Sodium Danshensu protects against oxygen glucose deprivation/reoxygenation-induced astrocytes injury through regulating NOD-like receptor pyrin domain containing 3 (NLRP3) inflammasome and tuberous sclerosis complex-2 (TSC2)/mammalian target of rapamycin (mTOR) pathways.

Abstract

Cerebral ischemic stroke is a serious condition with high incidence, mortality, and associated disability. Currently, effective therapeutic options are available for ischemic stroke are limited.

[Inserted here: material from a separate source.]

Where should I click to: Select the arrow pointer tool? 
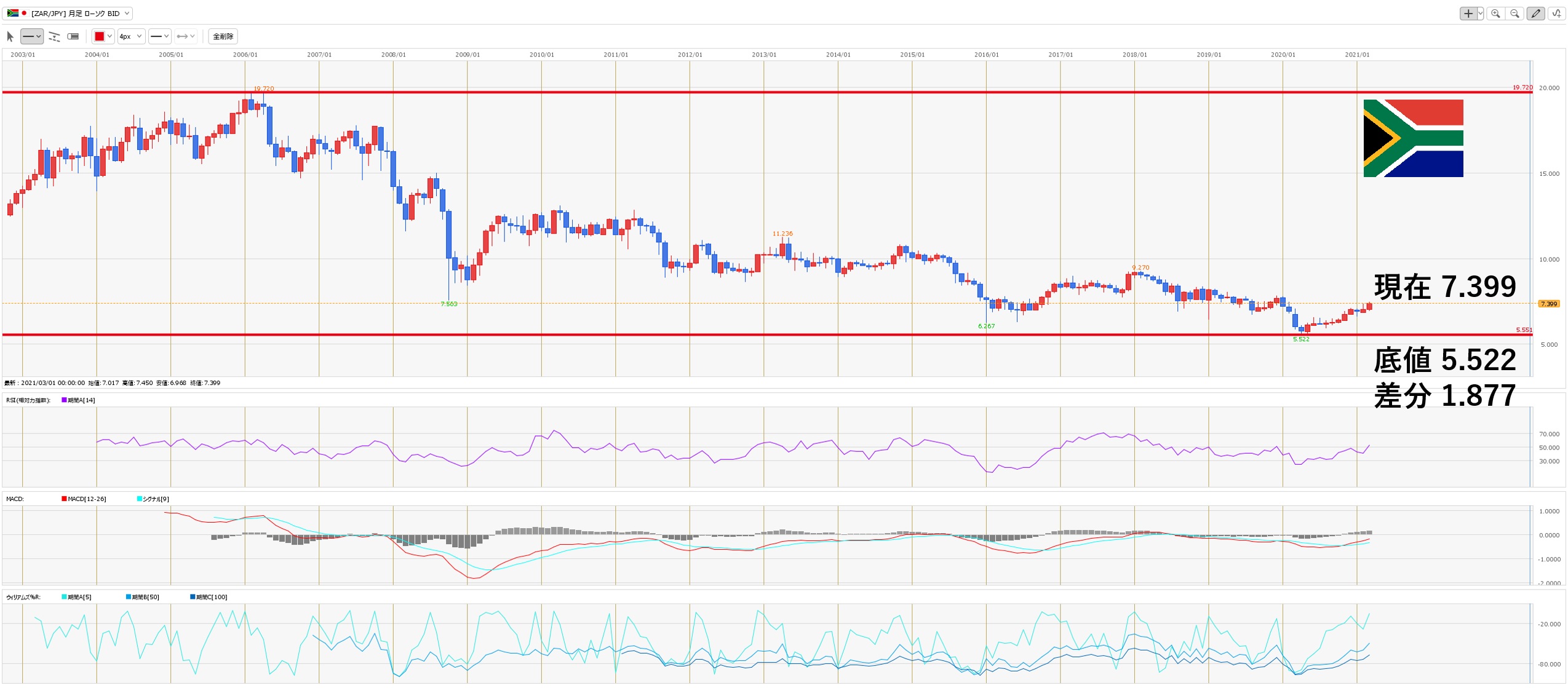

Accumulating evidence indicates that sodium Danshensu, mono sodium compound derived from Salvia miltiorrhiza, plays protective roles in ischemic stroke. However, the underlying protective mechanism of sodium Danshensu in cerebral ischemic stroke remains unknown. In the current study, we explored the role and mechanism of sodium Danshensu on astrocytes exposed to oxygen-glucose deprivation/reoxygenation (OGD/R), which mimics the process of ischemia-reperfusion. The impact of sodium Danshensu on cell viability and apoptosis after OGD/R were evaluated by 3-(4,5-dimethylthiazol-2-yl)-2,5-dophenyl tetrazolium bromide (MTT) assay and flow cytometry. Quantitative reverse transcription polymerase chain reaction (qRT-PCR) and western blot were used to detect the expression of target messenger RNA (mRNA) and proteins associated with apoptosis and autophagy. The release of lactate dehydrogenase (LDH) was determined, and the production of proinflammatory cytokines were detected using enzyme-linked immunosorbent assay (ELISA) kits. It was found that sodium Danshensu could significantly increase cell viability and decrease LDH release and apoptosis. Besides, it inhibited the production of proinflammatory cytokines, including tumor necrosis factor-α (TNF-α), interleukin (IL)-1β, and IL-6. Sodium Danshensu also dose-dependently decreased protein and mRNA levels of nucleotide binding oligomerization NOD-like receptor pyrin domain containing 3 (NLRP3) and high mobility group box 1 (HMGB1), which play a crucial role in promoting ischemic stroke-induced cell injury. Moreover, sodium Danshensu dose-dependently upregulated Beclin 1 expression, downregulated P62 protein expression, and further increased LC3B-II/LC3B-I ratio through inducing autophagy in astrocytes. Additionally, we noticed that sodium Danshensu dose-dependently increased tuberous sclerosis complex-2 (TSC2) protein expression, while significantly reduced the levels of mammalian target of rapamycin (mTOR) in the presence of OGD/R insult. These findings suggest that sodium Danshensu protects against OGD/R-induced injury by modulating the NLRP3 inflammasome and TSC2/mTOR pathways.